Il punto, allora, riguarda l’educazione al vino italiano, che in Cina passa ancora, troppo spesso, per iniziative sporadiche, volute da consorzi o associazioni di produttori, senza però che il mondo del vino riesca ad essere presente, anche con le proprie strutture, sul territorio cinese. “Sì, credo anch’io che sia così. Il motivo per il quale importiamo più vino francese è proprio perché lavorano davvero molto sulla promozione, sulle diverse regioni produttive, fanno tante degustazioni ed eventi e, a confronto con loro, le associazioni italiane fanno molto meno, nonostante Italia e Francia abbiano posizioni simili nel mondo del vino. Ho suggerito a un amico italiano di invitare produttori diversi di diverse regioni - spiega ancora Li Demei - per creare un’unione e lavorare insieme per promuoversi in Cina, e ha funzionato per tutti. Una iniziativa lodevole, inoltre, potrebbe rivelarsi la Vinitaly International Academy di Ian D’Agata, che forma gli influencer di domani”.
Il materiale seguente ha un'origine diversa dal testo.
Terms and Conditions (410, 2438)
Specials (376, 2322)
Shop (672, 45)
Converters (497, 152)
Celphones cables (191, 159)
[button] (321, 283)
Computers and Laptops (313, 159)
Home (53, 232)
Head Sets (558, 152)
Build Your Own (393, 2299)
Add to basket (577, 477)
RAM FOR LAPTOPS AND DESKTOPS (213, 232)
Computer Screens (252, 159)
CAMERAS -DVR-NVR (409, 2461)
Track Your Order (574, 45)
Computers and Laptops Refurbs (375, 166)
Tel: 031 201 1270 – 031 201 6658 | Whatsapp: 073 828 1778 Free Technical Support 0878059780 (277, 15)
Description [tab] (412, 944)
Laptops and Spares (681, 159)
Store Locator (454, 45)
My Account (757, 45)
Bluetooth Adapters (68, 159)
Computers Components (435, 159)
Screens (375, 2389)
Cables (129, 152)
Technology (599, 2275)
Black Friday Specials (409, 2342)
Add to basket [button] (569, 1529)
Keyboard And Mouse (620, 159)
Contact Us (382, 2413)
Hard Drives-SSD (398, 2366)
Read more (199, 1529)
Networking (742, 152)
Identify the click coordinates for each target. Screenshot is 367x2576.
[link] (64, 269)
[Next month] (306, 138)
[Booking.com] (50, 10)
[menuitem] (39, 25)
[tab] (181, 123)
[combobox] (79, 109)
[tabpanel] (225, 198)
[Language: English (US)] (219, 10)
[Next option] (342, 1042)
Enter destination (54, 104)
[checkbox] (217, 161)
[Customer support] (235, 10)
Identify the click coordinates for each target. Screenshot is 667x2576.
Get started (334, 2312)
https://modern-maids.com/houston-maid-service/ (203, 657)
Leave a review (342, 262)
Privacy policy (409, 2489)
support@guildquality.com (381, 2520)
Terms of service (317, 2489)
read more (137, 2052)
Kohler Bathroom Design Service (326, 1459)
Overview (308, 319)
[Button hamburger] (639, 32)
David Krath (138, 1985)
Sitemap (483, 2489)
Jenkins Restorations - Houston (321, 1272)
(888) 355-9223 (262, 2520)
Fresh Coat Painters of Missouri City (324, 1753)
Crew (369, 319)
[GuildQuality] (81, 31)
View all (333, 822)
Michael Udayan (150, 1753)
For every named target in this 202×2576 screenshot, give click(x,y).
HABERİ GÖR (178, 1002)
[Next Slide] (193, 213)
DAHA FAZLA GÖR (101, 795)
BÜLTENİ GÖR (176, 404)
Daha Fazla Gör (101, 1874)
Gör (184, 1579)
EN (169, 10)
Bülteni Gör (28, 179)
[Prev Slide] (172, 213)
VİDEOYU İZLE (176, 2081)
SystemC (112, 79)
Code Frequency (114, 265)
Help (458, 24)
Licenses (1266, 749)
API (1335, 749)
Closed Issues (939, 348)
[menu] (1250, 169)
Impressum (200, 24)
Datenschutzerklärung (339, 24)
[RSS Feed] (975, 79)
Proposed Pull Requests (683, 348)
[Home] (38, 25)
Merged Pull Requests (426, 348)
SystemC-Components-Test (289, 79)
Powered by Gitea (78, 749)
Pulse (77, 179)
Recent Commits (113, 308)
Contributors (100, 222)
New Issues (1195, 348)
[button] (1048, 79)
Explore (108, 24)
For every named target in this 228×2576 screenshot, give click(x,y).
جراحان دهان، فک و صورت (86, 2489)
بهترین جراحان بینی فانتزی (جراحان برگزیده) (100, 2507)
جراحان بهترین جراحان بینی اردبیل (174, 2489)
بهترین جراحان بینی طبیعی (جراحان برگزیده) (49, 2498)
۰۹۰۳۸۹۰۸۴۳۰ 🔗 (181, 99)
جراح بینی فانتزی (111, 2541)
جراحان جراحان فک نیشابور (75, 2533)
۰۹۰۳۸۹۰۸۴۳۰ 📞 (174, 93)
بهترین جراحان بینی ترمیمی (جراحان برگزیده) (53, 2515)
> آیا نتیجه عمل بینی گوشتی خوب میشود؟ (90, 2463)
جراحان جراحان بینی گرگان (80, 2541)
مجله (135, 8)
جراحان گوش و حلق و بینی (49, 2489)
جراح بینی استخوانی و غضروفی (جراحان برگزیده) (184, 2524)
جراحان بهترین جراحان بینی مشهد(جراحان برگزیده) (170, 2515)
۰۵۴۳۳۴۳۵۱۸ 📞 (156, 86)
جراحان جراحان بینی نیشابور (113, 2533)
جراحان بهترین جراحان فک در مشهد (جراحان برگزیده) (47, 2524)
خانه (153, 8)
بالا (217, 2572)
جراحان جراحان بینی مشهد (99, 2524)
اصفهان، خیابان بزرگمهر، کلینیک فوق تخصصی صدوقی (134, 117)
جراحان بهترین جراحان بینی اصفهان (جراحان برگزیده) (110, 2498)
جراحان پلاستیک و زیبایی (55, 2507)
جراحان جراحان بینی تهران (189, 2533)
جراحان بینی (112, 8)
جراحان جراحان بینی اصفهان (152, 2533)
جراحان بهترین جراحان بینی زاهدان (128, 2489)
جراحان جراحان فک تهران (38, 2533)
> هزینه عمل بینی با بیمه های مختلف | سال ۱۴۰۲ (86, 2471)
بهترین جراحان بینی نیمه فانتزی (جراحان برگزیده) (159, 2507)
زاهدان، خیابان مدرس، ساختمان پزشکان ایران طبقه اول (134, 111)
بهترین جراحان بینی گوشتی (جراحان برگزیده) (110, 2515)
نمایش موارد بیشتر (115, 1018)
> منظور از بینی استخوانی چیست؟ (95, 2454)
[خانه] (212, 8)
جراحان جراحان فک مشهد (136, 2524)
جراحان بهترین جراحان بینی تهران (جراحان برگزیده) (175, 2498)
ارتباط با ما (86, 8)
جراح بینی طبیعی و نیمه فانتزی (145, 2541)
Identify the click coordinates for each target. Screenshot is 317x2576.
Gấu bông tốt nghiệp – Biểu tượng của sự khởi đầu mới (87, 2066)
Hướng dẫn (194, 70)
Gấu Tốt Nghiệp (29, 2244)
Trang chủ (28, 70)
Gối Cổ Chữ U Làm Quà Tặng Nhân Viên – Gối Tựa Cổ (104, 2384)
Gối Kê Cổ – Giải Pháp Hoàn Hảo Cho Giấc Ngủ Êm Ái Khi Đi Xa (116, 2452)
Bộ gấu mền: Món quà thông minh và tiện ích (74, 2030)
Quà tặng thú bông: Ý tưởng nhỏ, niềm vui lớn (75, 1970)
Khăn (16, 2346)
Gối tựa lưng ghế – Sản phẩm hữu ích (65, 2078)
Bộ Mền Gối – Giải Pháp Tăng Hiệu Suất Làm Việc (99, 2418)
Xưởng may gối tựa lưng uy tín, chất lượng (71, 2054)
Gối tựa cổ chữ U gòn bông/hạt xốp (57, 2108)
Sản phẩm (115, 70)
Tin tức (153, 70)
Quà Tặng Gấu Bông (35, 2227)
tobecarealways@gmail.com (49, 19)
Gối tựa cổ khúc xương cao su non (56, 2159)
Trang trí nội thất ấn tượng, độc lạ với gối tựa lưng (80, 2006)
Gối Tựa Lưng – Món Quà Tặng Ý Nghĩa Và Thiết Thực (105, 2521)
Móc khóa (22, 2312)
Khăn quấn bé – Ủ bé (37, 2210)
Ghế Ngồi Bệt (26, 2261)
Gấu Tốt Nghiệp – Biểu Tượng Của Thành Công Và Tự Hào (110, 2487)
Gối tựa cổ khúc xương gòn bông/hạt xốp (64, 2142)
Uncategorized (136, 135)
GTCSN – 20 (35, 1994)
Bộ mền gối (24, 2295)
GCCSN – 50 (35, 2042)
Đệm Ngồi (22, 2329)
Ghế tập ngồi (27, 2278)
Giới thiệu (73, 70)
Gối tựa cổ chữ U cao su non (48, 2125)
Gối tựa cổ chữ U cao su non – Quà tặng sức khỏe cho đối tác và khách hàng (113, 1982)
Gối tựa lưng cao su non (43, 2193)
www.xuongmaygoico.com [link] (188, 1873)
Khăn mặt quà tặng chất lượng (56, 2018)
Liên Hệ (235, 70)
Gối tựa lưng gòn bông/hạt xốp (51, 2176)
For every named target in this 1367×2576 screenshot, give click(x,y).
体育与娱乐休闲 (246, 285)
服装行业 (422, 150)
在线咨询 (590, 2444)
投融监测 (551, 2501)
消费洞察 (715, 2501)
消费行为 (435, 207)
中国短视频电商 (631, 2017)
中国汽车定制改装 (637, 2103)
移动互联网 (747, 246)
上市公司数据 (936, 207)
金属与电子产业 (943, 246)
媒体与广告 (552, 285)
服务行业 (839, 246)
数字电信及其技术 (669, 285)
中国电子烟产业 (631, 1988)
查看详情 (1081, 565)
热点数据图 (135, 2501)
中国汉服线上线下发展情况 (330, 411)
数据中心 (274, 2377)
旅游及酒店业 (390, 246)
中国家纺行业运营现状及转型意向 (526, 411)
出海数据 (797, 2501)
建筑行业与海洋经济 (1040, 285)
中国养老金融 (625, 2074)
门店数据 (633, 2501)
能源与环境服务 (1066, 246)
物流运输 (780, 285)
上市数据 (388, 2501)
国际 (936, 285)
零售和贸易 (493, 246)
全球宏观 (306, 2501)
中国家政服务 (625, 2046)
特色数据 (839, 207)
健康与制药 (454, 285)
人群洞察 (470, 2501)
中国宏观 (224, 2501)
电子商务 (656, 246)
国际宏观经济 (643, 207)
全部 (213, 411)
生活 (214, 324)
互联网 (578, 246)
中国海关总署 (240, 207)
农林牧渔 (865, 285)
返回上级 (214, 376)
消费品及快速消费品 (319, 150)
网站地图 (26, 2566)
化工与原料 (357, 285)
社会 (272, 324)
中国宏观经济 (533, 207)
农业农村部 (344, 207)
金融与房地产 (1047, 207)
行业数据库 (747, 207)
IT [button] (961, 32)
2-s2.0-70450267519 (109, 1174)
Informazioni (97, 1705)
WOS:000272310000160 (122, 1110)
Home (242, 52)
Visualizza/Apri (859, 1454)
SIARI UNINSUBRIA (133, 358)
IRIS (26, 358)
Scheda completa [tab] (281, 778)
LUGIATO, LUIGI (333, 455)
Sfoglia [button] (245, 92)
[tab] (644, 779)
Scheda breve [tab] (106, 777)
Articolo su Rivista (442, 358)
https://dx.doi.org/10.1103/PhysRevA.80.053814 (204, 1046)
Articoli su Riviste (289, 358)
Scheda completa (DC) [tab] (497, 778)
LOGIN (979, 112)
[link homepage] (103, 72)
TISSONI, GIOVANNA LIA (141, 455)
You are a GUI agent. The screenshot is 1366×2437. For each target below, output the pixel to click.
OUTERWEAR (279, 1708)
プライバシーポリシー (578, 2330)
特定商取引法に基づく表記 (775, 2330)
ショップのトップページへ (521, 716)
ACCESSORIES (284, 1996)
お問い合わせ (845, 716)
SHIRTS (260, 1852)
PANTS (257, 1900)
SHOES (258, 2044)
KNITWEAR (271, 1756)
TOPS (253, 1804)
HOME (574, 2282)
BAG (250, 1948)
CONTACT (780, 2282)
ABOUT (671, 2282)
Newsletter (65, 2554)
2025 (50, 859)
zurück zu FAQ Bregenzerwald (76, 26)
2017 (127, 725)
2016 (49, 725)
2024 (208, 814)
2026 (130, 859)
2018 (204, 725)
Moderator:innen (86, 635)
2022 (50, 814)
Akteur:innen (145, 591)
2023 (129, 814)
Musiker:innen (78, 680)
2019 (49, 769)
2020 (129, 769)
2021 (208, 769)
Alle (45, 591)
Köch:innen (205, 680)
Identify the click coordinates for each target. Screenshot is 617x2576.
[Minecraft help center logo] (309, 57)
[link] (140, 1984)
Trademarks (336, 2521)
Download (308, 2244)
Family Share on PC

Un altro aspetto critico, sul grande mercato cinese, è la difficoltà di far incontrare l’offerta del vino italiano più performante, ossia il Prosecco, con la domanda che, sotto la Grande Muraglia, è ancora legata quasi esclusivamente ai vini rossi. “Al momento si consuma quasi esclusivamente vino rosso, ma per me, quando ho una bottiglia in casa, è quasi sempre bianco, perché il sapore del cibo cinese è più adatto ai vini bianchi. La gente, però, compra più vino rosso, pensando principalmente agli effetti benefici più che al sapore del vino in sé e per sé: inevitabilmente, in futuro, in un futuro vicino, le persone berranno il vino per il suo sapore - ribadisce Li Demei - più che per i benefici sulla salute, che sono comunque importanti, ma alla fine beviamo vino perché ci piace il sapore del vino, e il suo abbinamento col cibo, e da questo punto di vista il vino bianco è destinato al successo, proprio per il sapore della cucina cinese”. E chissà che non sia proprio la cucina la risposta alle necessità del vino italiano, intesa come luogo ideale per le attività di educazione al consumo e la promozione. “Si, certamente, e se l’industria del vino italiano farà promozione ed educazione in Cina penso che i consumatori cinesi si appassioneranno al vino italiano: credo che il vino italiano abbia tutte le carte in regola - conclude il professore di enologia cinese - ma se non si fa promozione, probabilmente non si otterranno così tanti risultati rispetto all’industria internazionale del vino, per quanto grande possa essere la produzione italiana”.